= Jack Diamond (comedian) =

British comedian

Jack Diamond (Manchester, 12 August 1941 – 12 May 2016) was a British comedian, known for his work in clubs and theatres in northwest England. He was described as a "Blackpool favourite" by The Stage magazine and "a very funny man" by Bernard Manning.

== Early life ==
Jack was born in Manchester on 12 August 1941. He went to Nansen St Junior School and then to Ardwick Secondary Technical School. He passed the Town Hall exams and went to work as a junior clerk in the Education Department at the age of 15.

He went on holiday to Butlins in Filey at the age of 16 with a group of friends and was roped into the National Talent Contest where he sang "Ma she's making eyes at me". He was ad-libbing so much with the pianist that he won The Comedian Section and was awarded £10 and a free week's holiday.

== Career ==
From the age of 16 Jack started doing gigs at pubs and clubs. By the early Sixties he was well known on all club circuits up and down the country. He was warm-up comic for most of the "Comedian Shows" on TV. He then opened as star of his own revue in Blackpool at the Norbreck Hydro Hotel. It was a huge success and ran for two years.

Throughout the Seventies Jack opened a few clubs but was best suited to concentrating on his stage work.

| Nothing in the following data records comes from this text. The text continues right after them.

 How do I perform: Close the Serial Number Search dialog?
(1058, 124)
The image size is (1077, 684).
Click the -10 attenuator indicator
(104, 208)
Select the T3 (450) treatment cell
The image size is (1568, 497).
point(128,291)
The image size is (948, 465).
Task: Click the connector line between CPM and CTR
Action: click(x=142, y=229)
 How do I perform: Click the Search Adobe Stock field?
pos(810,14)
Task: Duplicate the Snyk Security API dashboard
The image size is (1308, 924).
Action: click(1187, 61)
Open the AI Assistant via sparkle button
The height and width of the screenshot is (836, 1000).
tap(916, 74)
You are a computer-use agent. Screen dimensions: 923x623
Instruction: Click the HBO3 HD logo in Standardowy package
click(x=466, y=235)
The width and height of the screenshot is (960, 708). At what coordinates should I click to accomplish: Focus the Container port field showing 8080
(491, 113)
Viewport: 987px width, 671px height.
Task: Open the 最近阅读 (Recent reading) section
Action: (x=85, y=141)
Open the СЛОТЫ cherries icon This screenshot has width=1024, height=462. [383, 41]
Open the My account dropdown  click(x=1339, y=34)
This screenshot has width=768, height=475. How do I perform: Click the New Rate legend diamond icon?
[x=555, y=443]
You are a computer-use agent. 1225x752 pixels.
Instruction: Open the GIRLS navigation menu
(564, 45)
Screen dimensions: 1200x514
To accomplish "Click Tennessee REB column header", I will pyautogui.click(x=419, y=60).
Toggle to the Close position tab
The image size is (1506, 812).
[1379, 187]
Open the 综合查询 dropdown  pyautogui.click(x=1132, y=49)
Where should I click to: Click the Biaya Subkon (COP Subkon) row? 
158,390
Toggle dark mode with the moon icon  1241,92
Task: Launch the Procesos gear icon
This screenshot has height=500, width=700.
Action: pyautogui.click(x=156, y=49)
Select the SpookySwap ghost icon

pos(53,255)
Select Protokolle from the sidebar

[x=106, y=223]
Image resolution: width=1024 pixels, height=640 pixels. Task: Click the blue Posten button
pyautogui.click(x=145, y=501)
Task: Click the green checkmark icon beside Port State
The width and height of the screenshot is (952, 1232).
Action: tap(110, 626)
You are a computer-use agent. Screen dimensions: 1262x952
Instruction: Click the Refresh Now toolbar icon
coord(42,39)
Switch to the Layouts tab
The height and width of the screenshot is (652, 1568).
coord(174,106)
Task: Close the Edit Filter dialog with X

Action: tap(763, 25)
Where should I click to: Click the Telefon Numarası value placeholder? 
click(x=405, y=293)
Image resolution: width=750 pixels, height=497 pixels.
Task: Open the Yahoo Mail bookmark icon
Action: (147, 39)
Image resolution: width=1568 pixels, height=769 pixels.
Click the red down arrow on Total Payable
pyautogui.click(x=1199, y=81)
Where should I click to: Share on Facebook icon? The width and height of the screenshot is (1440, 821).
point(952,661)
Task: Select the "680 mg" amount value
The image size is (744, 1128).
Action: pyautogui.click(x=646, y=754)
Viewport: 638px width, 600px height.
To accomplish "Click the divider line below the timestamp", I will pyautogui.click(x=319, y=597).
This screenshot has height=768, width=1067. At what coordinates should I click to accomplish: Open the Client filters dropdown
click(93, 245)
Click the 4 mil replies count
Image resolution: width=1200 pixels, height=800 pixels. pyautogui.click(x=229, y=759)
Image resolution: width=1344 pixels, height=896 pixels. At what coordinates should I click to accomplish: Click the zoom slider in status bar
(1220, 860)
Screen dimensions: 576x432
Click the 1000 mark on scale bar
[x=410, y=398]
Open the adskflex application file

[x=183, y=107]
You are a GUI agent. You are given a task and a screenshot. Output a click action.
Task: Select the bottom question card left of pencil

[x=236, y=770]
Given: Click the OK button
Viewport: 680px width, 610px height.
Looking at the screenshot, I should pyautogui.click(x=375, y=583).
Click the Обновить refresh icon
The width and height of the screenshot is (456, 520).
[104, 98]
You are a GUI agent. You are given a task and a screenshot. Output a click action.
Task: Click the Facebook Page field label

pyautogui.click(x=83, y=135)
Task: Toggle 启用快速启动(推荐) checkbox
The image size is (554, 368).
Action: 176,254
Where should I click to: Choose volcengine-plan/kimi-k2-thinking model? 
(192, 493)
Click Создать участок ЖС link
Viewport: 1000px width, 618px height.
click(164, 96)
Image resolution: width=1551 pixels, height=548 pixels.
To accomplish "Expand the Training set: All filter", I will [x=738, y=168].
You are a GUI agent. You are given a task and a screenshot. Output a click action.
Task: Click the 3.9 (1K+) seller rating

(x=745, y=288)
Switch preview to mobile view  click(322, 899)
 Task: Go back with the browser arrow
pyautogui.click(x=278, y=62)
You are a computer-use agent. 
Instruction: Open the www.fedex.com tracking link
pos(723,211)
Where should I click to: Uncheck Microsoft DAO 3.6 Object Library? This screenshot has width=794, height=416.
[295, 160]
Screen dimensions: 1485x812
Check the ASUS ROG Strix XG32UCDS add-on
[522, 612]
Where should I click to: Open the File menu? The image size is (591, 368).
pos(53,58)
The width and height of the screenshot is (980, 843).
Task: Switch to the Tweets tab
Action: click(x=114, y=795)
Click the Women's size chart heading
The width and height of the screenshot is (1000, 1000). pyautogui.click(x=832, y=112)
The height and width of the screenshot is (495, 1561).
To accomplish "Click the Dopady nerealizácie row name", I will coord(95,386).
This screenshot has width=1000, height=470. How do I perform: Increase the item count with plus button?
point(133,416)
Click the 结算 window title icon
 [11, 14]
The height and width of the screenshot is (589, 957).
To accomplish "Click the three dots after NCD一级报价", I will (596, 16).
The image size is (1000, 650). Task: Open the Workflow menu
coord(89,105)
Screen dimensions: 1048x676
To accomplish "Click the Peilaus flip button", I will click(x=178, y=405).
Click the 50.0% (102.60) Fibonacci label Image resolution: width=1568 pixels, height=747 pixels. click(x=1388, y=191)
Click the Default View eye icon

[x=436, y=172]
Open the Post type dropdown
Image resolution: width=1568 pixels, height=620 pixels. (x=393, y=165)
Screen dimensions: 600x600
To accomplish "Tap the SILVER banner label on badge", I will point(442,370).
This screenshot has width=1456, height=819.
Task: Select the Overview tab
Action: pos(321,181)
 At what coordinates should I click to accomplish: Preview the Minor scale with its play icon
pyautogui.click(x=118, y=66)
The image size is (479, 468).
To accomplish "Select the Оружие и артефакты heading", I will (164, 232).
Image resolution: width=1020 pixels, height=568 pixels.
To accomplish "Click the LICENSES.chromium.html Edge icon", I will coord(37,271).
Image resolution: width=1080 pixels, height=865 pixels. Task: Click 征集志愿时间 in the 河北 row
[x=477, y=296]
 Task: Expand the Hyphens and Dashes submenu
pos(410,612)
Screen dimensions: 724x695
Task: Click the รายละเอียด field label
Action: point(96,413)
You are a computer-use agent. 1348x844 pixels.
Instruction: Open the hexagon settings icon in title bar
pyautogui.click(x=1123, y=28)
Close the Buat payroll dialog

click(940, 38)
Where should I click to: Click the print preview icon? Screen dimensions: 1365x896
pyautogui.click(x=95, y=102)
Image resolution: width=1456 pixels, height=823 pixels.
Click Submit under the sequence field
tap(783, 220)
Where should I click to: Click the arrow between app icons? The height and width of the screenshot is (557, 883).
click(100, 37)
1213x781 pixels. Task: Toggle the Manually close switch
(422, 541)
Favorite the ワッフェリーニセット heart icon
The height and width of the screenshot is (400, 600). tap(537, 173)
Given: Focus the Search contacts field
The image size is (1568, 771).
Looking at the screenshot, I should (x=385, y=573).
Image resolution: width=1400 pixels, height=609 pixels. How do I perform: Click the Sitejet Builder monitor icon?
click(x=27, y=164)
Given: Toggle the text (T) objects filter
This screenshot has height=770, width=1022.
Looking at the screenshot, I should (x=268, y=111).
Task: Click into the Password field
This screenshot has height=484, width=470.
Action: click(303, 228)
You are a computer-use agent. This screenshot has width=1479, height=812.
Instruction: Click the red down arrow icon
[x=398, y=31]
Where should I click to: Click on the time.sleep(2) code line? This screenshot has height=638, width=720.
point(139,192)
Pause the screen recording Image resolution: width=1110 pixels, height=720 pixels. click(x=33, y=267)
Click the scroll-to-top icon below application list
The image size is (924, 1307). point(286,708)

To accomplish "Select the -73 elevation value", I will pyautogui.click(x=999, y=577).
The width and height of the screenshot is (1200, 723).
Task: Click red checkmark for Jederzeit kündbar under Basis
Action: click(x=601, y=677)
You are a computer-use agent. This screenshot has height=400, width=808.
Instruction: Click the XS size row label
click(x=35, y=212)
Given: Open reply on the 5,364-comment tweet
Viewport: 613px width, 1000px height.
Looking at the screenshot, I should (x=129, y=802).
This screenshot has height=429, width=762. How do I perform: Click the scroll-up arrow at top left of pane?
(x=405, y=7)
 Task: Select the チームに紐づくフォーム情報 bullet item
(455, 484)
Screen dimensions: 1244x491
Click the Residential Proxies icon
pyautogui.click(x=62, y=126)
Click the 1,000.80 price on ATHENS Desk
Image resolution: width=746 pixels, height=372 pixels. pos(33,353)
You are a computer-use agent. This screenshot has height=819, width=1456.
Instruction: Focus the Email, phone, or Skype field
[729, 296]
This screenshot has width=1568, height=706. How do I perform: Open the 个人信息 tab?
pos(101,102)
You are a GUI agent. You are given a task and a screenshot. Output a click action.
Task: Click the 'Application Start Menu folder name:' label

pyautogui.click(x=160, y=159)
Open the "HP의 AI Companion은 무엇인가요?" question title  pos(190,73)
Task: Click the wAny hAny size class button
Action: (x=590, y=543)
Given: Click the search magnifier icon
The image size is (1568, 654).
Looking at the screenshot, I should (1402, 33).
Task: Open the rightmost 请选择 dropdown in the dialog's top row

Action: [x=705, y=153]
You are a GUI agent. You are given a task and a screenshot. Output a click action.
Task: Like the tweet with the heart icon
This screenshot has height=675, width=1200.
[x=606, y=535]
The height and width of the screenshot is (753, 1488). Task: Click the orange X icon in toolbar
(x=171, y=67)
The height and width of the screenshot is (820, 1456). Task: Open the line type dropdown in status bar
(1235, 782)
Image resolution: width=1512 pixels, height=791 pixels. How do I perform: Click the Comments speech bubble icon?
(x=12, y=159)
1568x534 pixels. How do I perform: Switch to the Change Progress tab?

He began his own talent show, "Jack Diamonds Discouries”, which ran for 25 years in Blackpool. He later worked in Cleveleys, also on the Fylde coast. He made several TV appearances and also did a TV series "The Diana Dors Show". He was managed by Bryan Yorke Enterprises. Jack was rated as one of the finest ad-libbers in the country. Throughout his career he appeared with such names as Les Dawson, Eartha Kitt, Roy Orbison, The Walker Brothers, The Beatles and many more.

== Personal life ==
Jack married Marie Ashton of the "Roly Polys" in 1992 and retired because of health problems in 2004, moving to Southport where he died on 12 May 2016.